# Exercise details
Copy out word for word everything below from the line containing "Identify the location of station-title: Fort" down to the end of the rows, keeping both ends. Omit the pictures.

# Screenshot grounding rows
--- START ---

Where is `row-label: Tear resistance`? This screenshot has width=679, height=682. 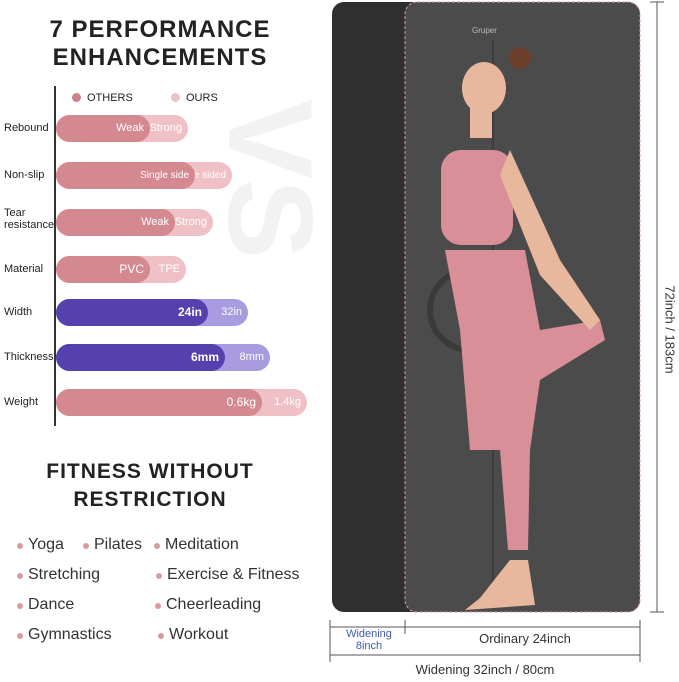 row-label: Tear resistance is located at coordinates (30, 219).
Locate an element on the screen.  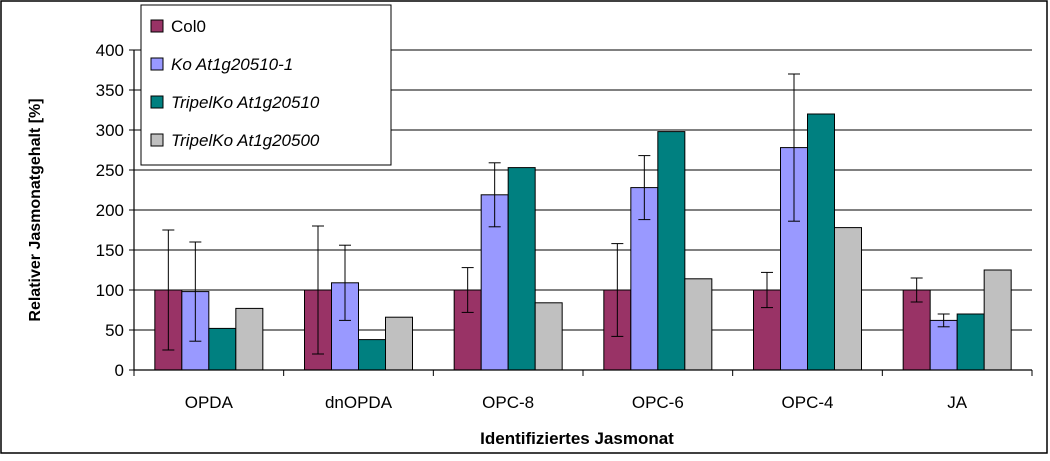
x-tick-label: JA is located at coordinates (958, 402).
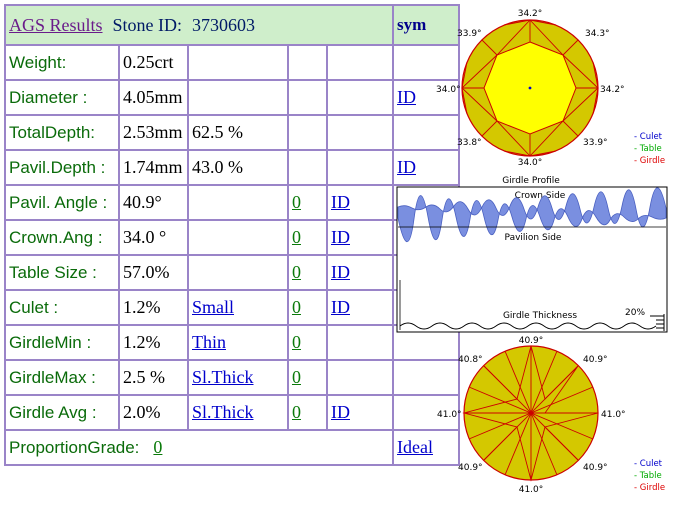 The width and height of the screenshot is (679, 521). What do you see at coordinates (648, 476) in the screenshot?
I see `pavilion-legend-table: - Table` at bounding box center [648, 476].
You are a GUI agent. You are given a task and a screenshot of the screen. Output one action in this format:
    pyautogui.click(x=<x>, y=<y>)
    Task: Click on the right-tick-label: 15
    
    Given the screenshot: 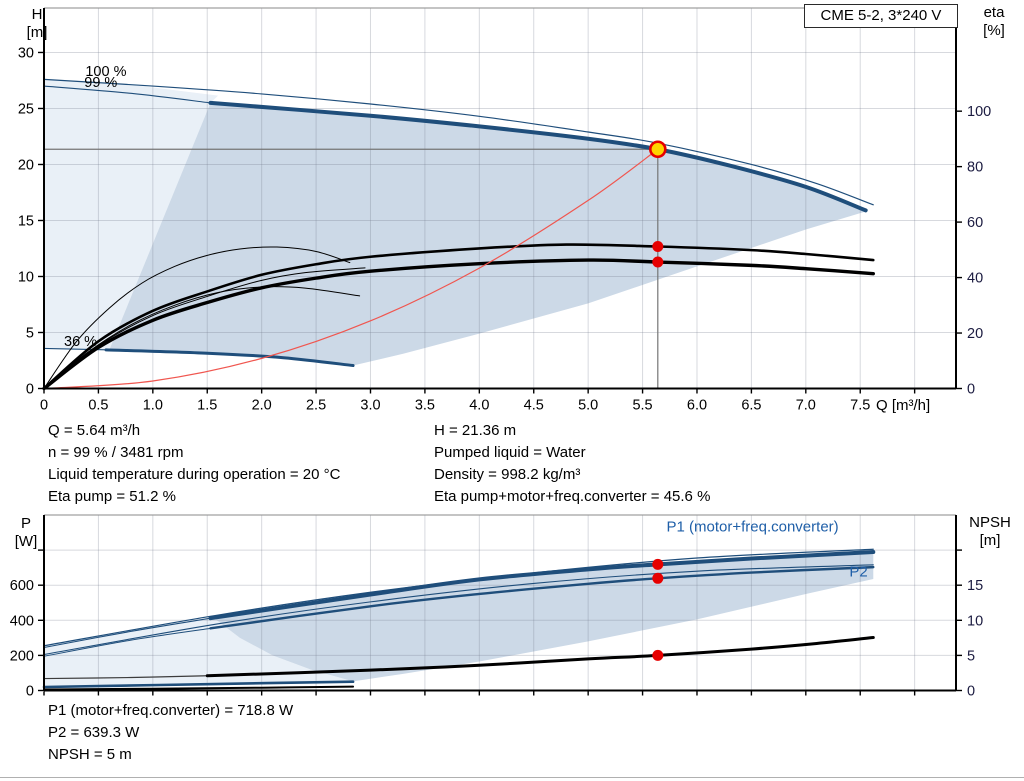 What is the action you would take?
    pyautogui.click(x=975, y=586)
    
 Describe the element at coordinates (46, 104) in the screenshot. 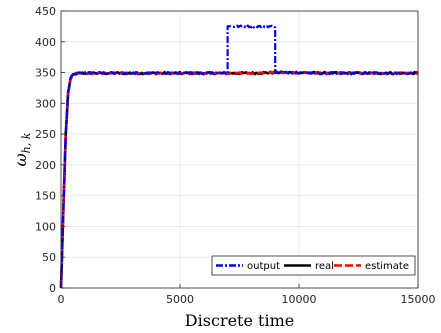

I see `y-tick-label-6: 300` at that location.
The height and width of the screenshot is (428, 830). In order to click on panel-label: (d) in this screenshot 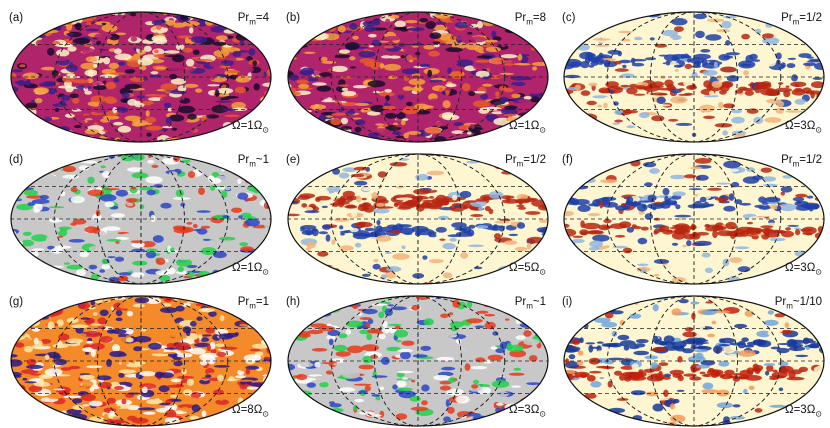, I will do `click(16, 160)`.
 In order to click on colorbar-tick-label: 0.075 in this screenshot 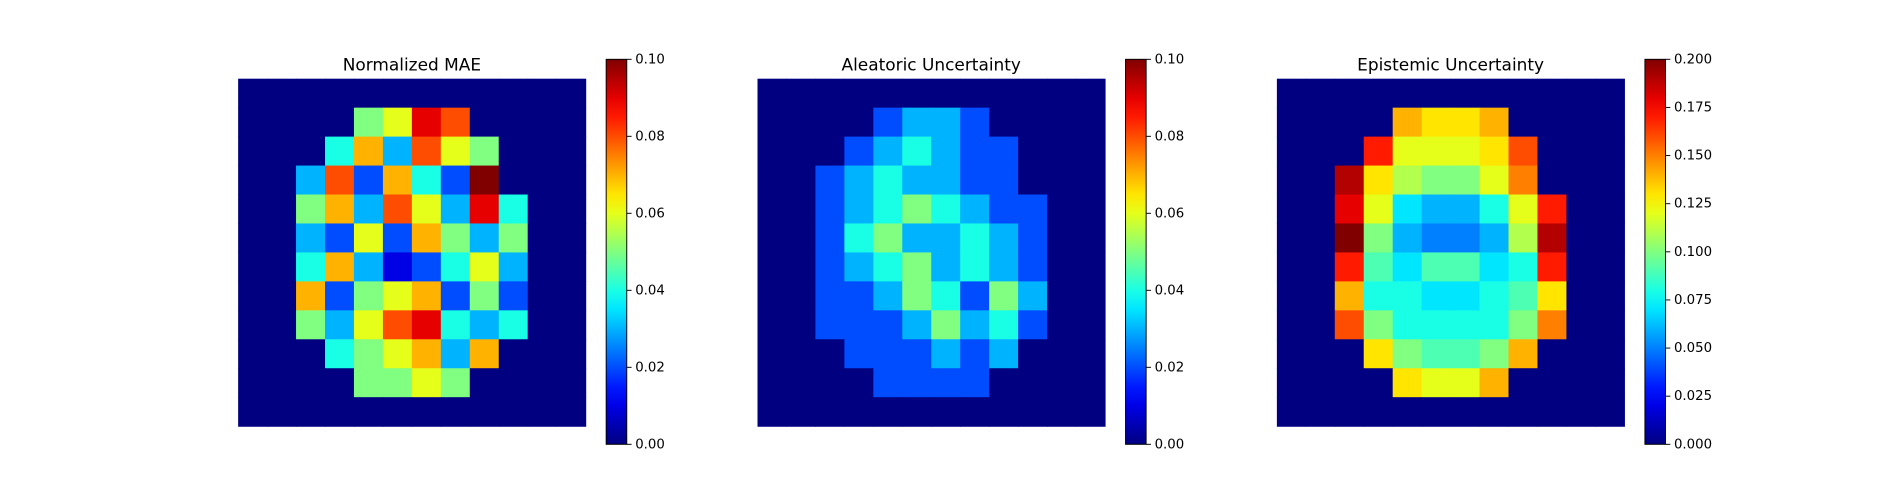, I will do `click(1693, 300)`.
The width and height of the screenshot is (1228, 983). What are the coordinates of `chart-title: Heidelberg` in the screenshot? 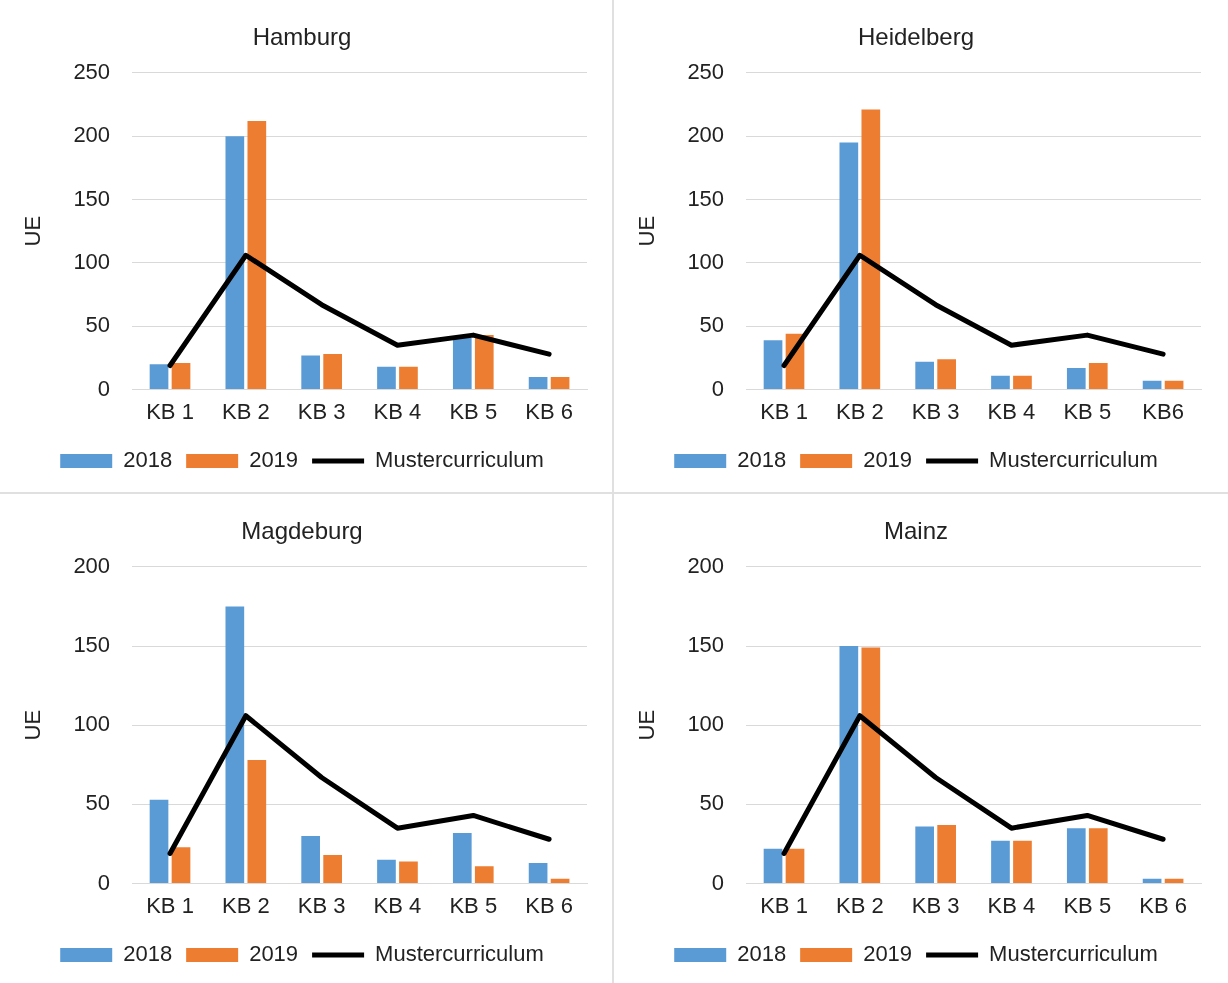 It's located at (916, 37).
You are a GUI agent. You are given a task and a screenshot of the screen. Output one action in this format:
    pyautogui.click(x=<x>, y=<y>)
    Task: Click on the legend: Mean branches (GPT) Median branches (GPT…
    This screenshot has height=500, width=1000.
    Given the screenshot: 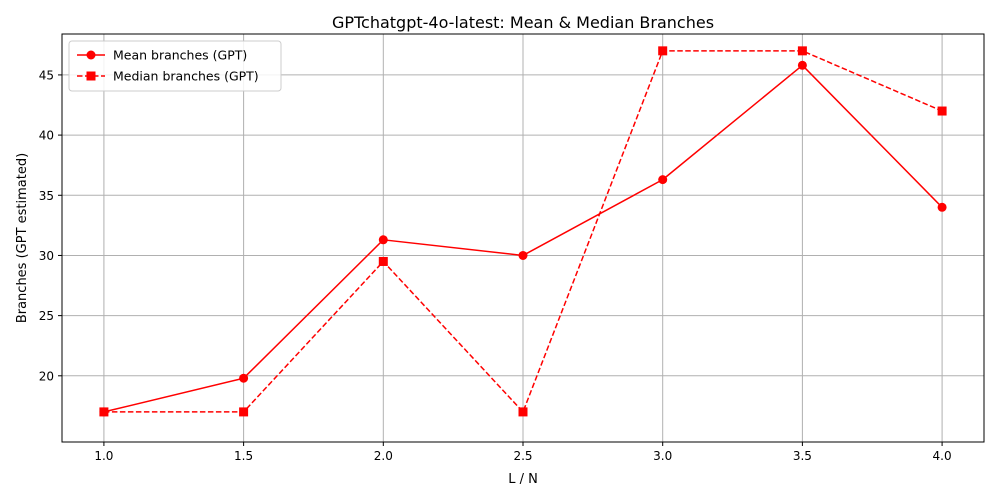 What is the action you would take?
    pyautogui.click(x=175, y=66)
    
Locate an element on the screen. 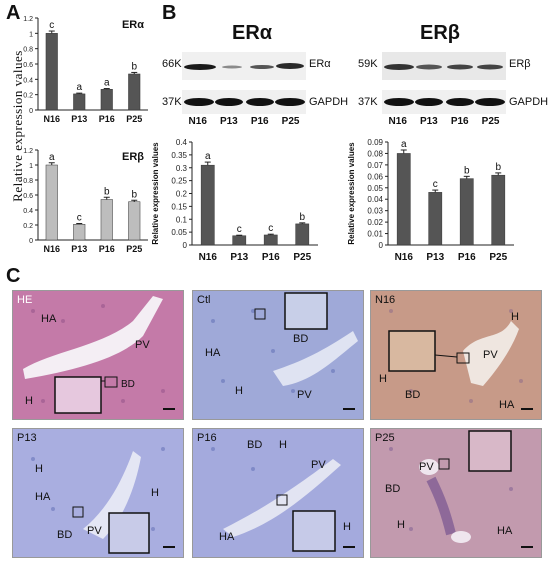  y-tick-label: 0.08 is located at coordinates (375, 154).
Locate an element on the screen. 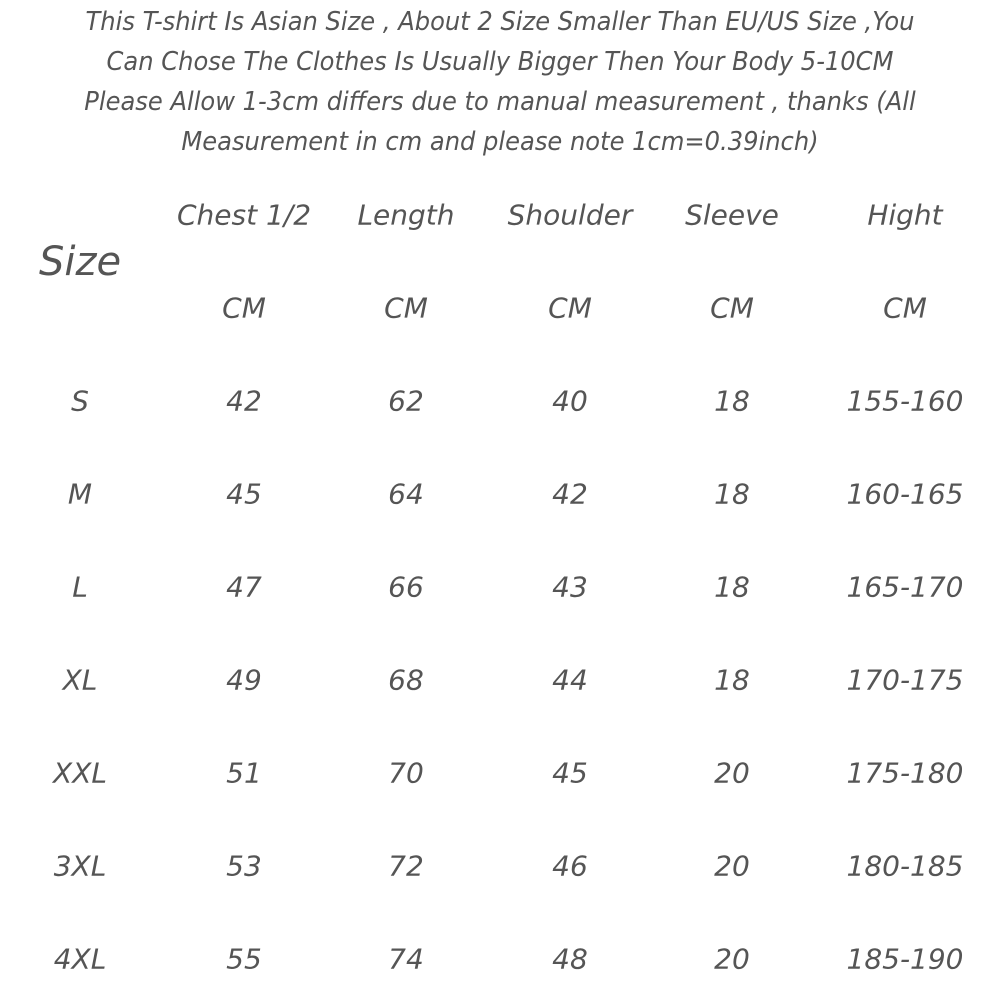 The width and height of the screenshot is (1000, 1000). table-cell: 66 is located at coordinates (406, 587).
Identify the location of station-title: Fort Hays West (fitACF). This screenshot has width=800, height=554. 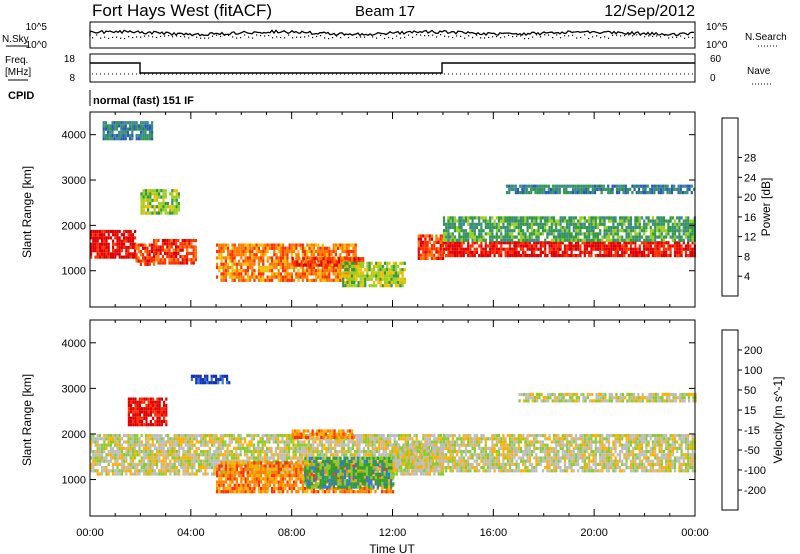
(182, 10).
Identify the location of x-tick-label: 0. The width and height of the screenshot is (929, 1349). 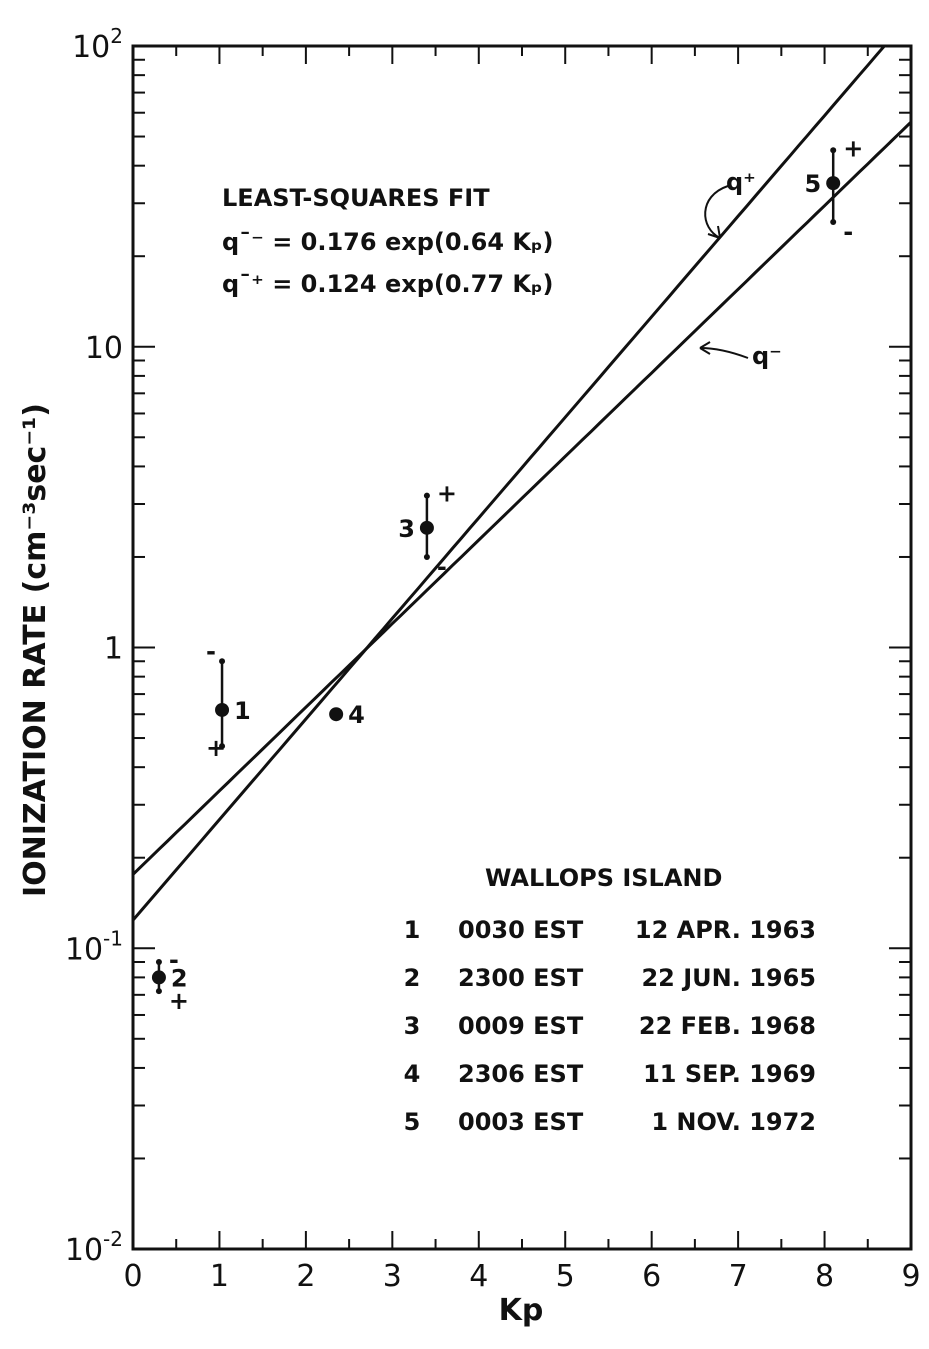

--- END ---

# Response to the exercise
Identify the location of station-title: Fort Hays West (fitACF). This screenshot has width=800, height=554. 
(182, 10).
Identify the location of x-tick-label: 0. The width and height of the screenshot is (929, 1349). 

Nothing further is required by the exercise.